Text block below:

An excellent study was conducted by Pingdom.com who wanted to know the average Twitter and Facebook user and how age is distributed across millions and millions of social network users. They pulled together age statistics for 19 different social network sites and crunched the numbers. Pingdom.com’s website shows charts and graphs where they gathered all the statistical information at: http://royal.pingdom.com/2010/02/16/study-ages-of-social-network-users .   The age group that dominates social networking sites is 35 to 44, and only 3% are aged 65 or older. Some of those users are spending 8 billion minutes online at Facebook alone - sending daily messages, joining groups, tagging photos, updating one's status, sending and accepting friend requests, creating and managing farms, and decorating rooms - it's a fairly long and time consuming list.

                 How did this happen?

End of Text block.
Extracted records below:

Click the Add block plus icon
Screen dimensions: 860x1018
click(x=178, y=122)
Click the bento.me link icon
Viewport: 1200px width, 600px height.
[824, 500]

End of Extracted records.

Work instruction ▸
Copy out the whole passage on the Pingdom study of social network users' ages, word for word and unchanged.

Worked solution ▸
An excellent study was conducted by Pingdom.com who wanted to know the average Twitter and Facebook user and how age is distributed across millions and millions of social network users. They pulled together age statistics for 19 different social network sites and crunched the numbers. Pingdom.com’s website shows charts and graphs where they gathered all the statistical information at: http://royal.pingdom.com/2010/02/16/study-ages-of-social-network-users .   The age group that dominates social networking sites is 35 to 44, and only 3% are aged 65 or older. Some of those users are spending 8 billion minutes online at Facebook alone - sending daily messages, joining groups, tagging photos, updating one's status, sending and accepting friend requests, creating and managing farms, and decorating rooms - it's a fairly long and time consuming list.

                 How did this happen?